The new potent drug mixture, commonly known as the “poor man’s cocaine” (or sisa), dominated media headlines in Greece last week after a teen girl – now comatose – was allegedly coerced into taking the concoction by drug traffickers in Athens.

Speaking to state broadcaster ERT, a professor of Medical Pharmacology at the Aristotle University of Thessaloniki, and a psychiatrist, Georgios Papazisis, shed light on the threat it presents and its devastating effects.

“The ‘sisa,’ also known as the ‘cocaine of the poor,’ is a stimulant substance, its base being crystalline methamphetamine. In recent years, new synthetic chemical narcotics like this one, containing mixtures and other chemical substances of unknown origin, have become prevalent,” he stated during his interview with ERT.
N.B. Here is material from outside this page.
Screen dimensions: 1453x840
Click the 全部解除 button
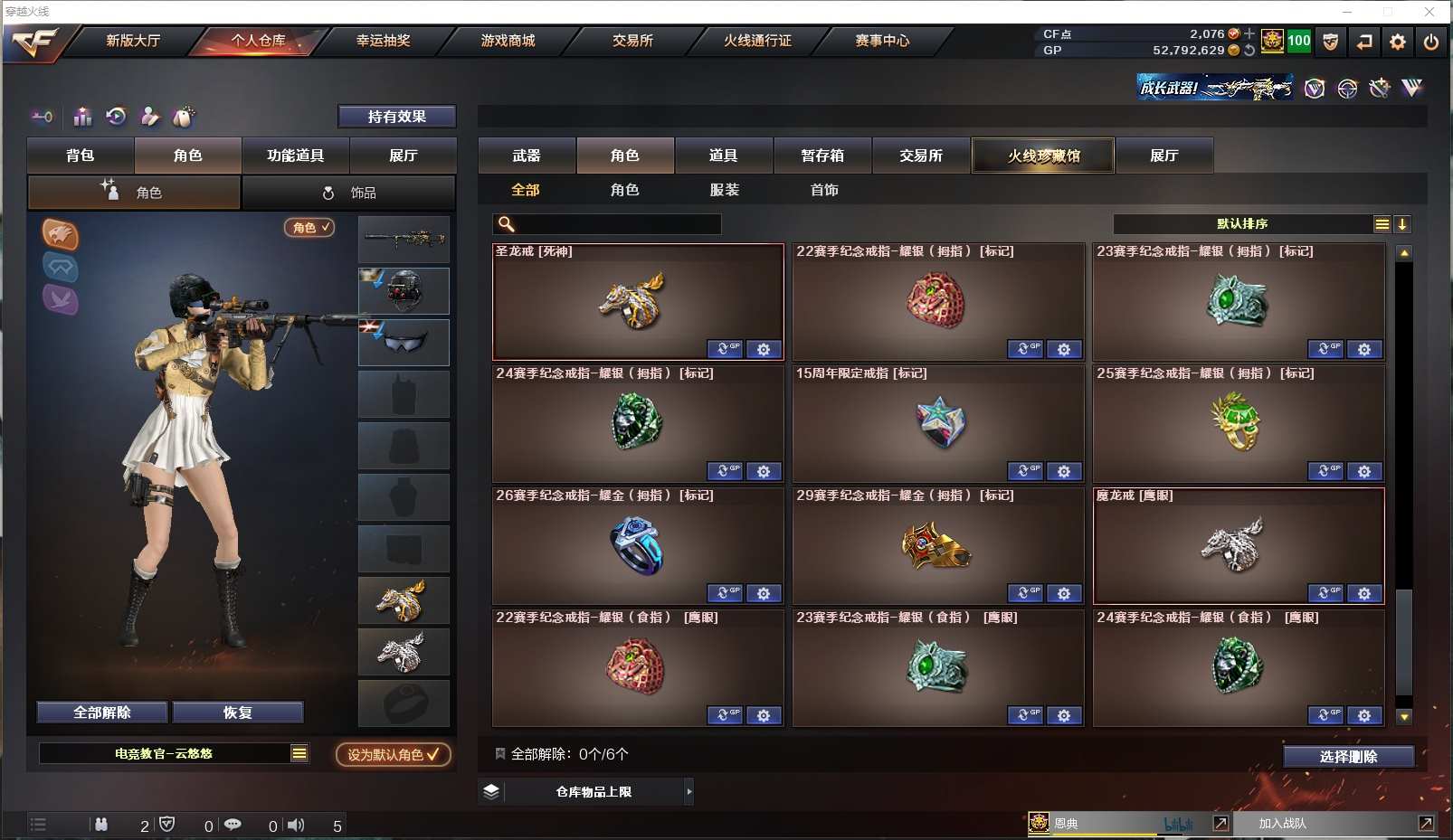(102, 713)
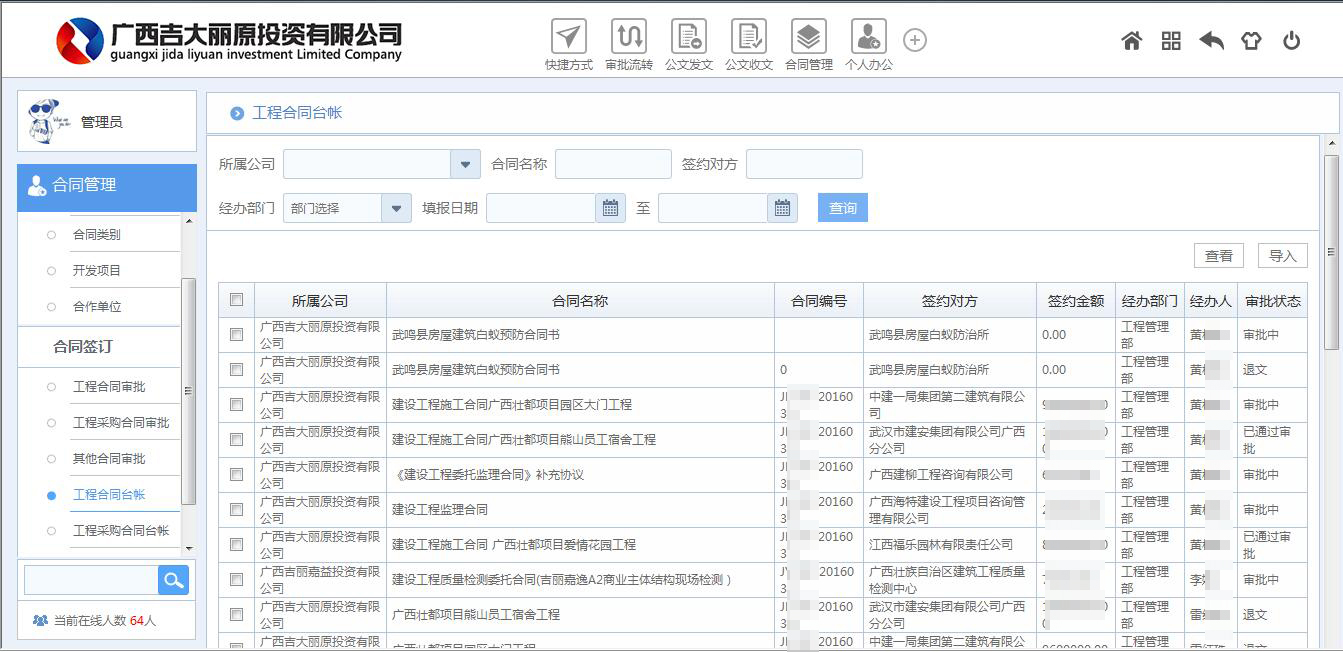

“The issue with these synthetic narcotics, being stimulants” he continued “is that they are very cheap and easy to produce, with low costs. That is, one dose can cost only a few euros. The damages and toxicity are numerous compared to the known narcotic substances.”

To highlight the extreme potency of the drug, the professor said that the brain damage caused by six months of sisa use is equivalent to 20 years of heroin.
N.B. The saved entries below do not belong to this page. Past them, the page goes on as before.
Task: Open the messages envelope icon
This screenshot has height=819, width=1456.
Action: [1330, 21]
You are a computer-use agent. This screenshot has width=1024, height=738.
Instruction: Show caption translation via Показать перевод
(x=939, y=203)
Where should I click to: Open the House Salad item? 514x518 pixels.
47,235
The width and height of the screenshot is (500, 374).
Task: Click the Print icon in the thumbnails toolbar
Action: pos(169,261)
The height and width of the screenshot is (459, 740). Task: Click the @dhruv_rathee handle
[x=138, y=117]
“They [sisa] can be smoked, and lately, they are also available in injectable form, making them even more dangerous.”

Changes in Children’s Behavior: A Warning Sign

Although Professor Papazisis stressed there were no clear warning signs until the usage progresses to the second stage, i.e., the injectable form, he cautioned parents about noticing any sudden shifts in behavior and mannerisms of their children, combined with withdrawal from activities.

He pointed out that these specific substances are highly stimulating, causing irritability, aggression, severe sleep disturbances, and urged families to remain alert of these symptoms.

The ongoing investigation leading to six arrests also incriminates a 17-year-old who lured a 16-year-old girl to a house in Vyronas, where she was found the next day “with her eyes open, bleeding from the nose,” as described by her friend.